Dans sa livraison de ce lundi, le journal "Enquête" a listé les raisons pour lesquelles le corps de contrôle peut bel et bien entendre le beau-frère du chef de l'Etat. A ce propos, rappelle le journal, l’article 3 de la loi n°2012-30 du 28 décembre 2012, portant création de l’Ofnac, souligne que l’office “est notamment chargé de collecter, d'analyser et de mettre à la disposition des autorités judiciaires chargées des poursuites, les informations relatives à la détection et à la répression des faits de corruption, de fraude et de pratiques assimilées, commis par toute personne exerçant une fonction publique ou privée ; de recommander toutes réformes, législative, réglementaire ou administrative tendant à promouvoir la bonne gouvernante, y compris dans les transactions commerciales internationales ; de recevoir les réclamations des personnes physiques ou morales se rapportant à des faits de corruption, de pratiques assimilées ou d'infractions connexes ; de formuler, sur la demande des autorités administratives, des avis sur les mesures de prévention, ces avis ne pouvant être divulgués’’.

Dans le cadre de l'exécution de ses missions, l'Ofnac peut entendre toute personne présumée avoir pris part à la commission de l'un des faits prévus au 1° de l'article 3 de la présente loi ; recueillir tout témoignage, toute information, tout document utile, sans que le secret professionnel ne puisse lui être opposé ; demander aux banques et établissements financiers tout renseignement, sans que le secret bancaire ne puisse lui être opposé’’, dit la loi.

La loi précise, en outre, que l'Ofnac peut s'attacher les services de tout sachant susceptible de lui apporter son concours et ses membres ne reçoivent d'instruction d'aucune autorité, dans le cadre de leurs missions’’. Mieux, l’article 101 de la Constitution stipule que “(…) le Premier ministre et les autres membres du gouvernement sont pénalement responsables des actes accomplis dans l’exercice de leurs fonctions et qualifiés crimes ou délits au moment où ils ont été commis. Ils sont jugés par la Haute cour de justice. (...).

Ce qui fait dire à l’enseignant chercheur de droit public FSJP/ Ucad, Mouhamadou Ngouda Mboup, que l’Ofnac peut bel et bien convoquer un ministre pour s’expliquer sur une affaire bien précise, relative à la corruption ou la fraude.
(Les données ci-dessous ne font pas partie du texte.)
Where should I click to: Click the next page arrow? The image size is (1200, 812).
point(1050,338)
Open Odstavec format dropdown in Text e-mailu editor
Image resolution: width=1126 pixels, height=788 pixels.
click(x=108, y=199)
Il trouve d’ailleurs incompréhensibles les propos du maire de Saint-Louis.

D’après Mouhamadou Ngouda Mboup, “aucun article de la Constitution n’interdit la convocation d’un ministre par l’Ofnac. L’Ofnac a tous les pouvoirs, dès lors qu’il n’empiète pas sur des enquêtes en cours ou à venir et notamment des enquêtes judiciaires. Il y a une tentative à faire dire à l’article 101 de la Constitution ce qu’il n’a pas dit’’. Le juriste relève, en outre, qu’en cas de plainte, l’office doit auditionner les concernés, dans le cadre de la recherche de la vérité. Monsieur Mboup pense ainsi que c’est normal que l’Ofnac convoque toutes les parties et la version de Mansour Faye est obligatoire, car, rappelle-t-il, la plainte lui est destinée.
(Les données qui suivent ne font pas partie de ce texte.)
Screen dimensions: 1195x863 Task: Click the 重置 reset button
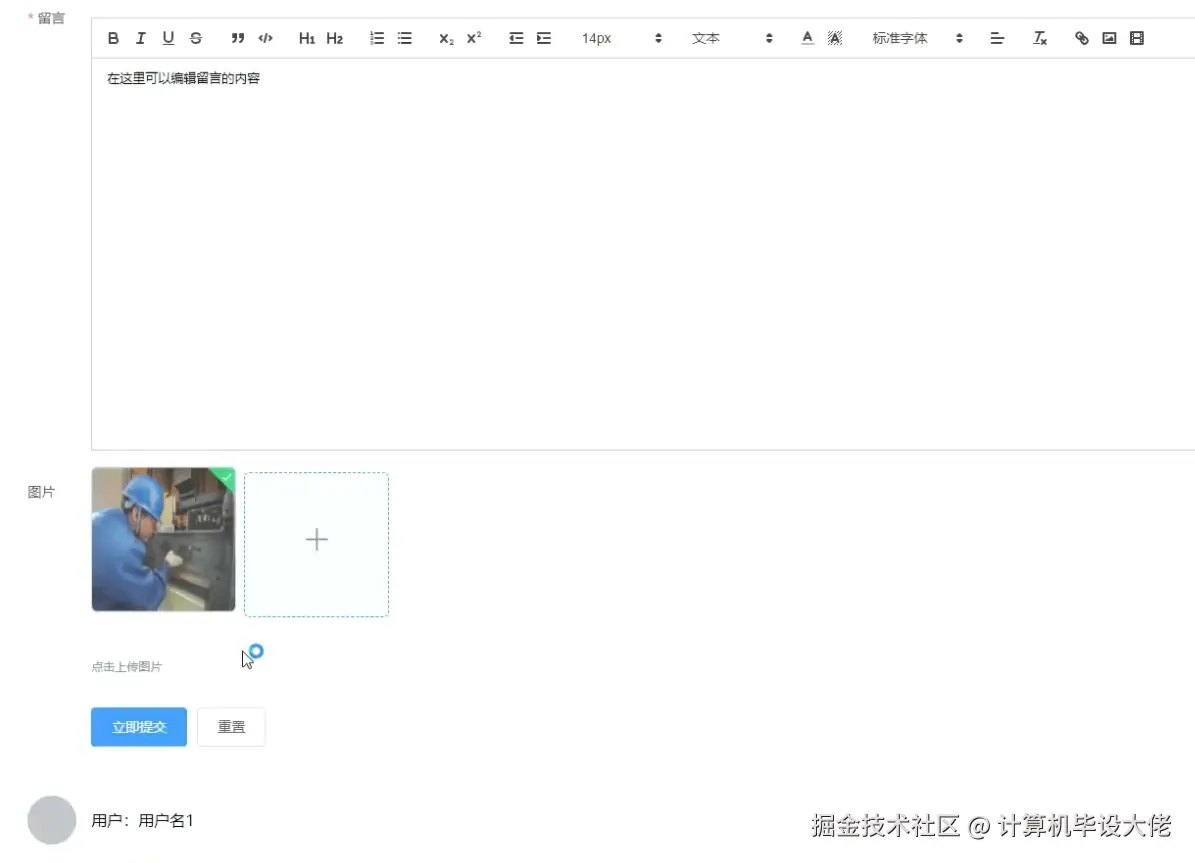[x=231, y=727]
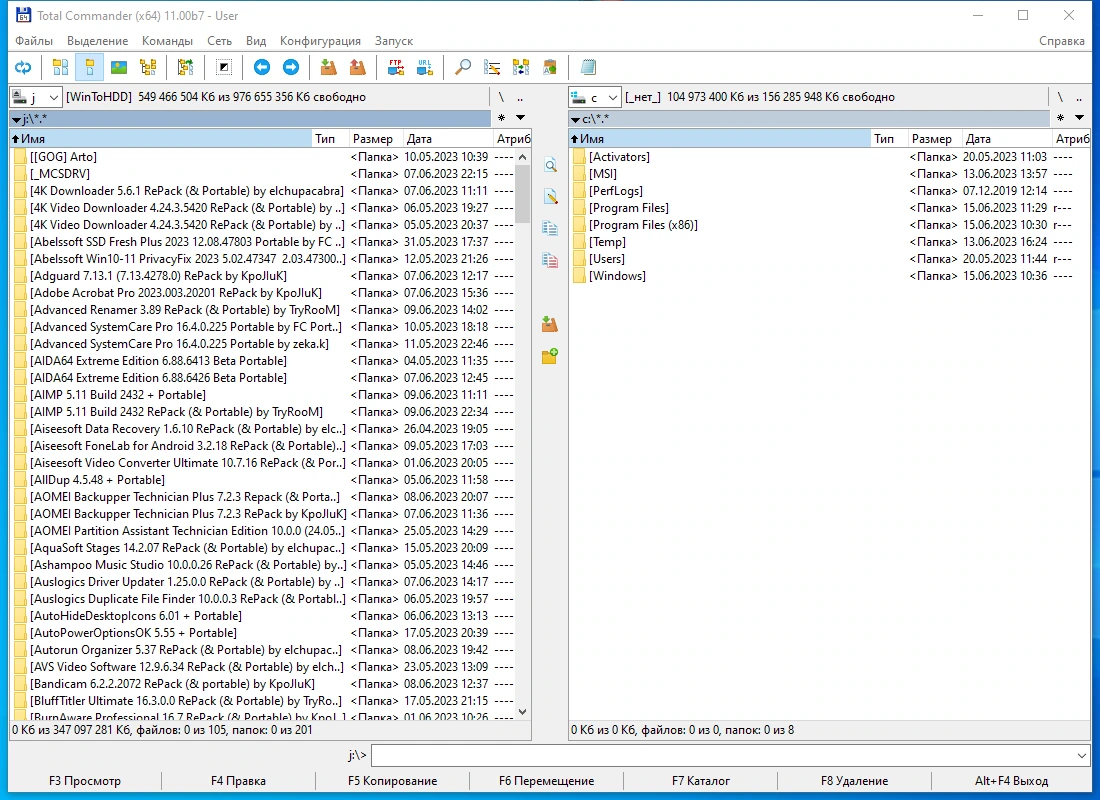Click the blue forward arrow icon
The width and height of the screenshot is (1100, 800).
coord(290,67)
L’enseignant-chercheur de droit public FSJP/Ucad se dit également surpris de la position de Mansour Faye, par rapport au fonds ForceCovid-19’’. “Ça m’a étonné qu’il dise qu’il n’a aucun compte à rendre au Force-Covid-19. C’est abusé, de sa part. Il est en train de remettre en cause la gestion du président qui a pris le décret de création du ForceCovid-19. On ne lui demande que d’envoyer des factures, mais il sait très bien qu’il y a eu des erreurs, des manquements et je pense qu’il a peur’’, laisse entendre M. Mboup.

Pour mémoire, deux plaintes ont été déposées contre Mansour Faye devant l’Office national de lutte contre la fraude et la corruption (Ofnac).
Il s’agit, en effet, d’une plainte du mouvement Front pour une révolution anti-impérialiste panafricaine et populaire (Frapp), déposée le 17 avril dernier, contre le maire de Saint-Louis et le député Demba Diop Sy, Directeur général de la société UDE, pour délit de favoritisme et conflits d’intérêts, dans le cadre de la distribution de l’aide alimentaire destinée à atténuer les impacts du coronavirus.

La seconde plainte a été déposée 24 heures plus tôt par le président du parti Forces démocratiques du Sénégal/Les Guelwaars, le Dr Babacar Diop, pour “faits de fraude, de corruption, de pratiques assimilées et d’infractions connexes", contre le ministre et l'homme d'affaires Rayan Hachem.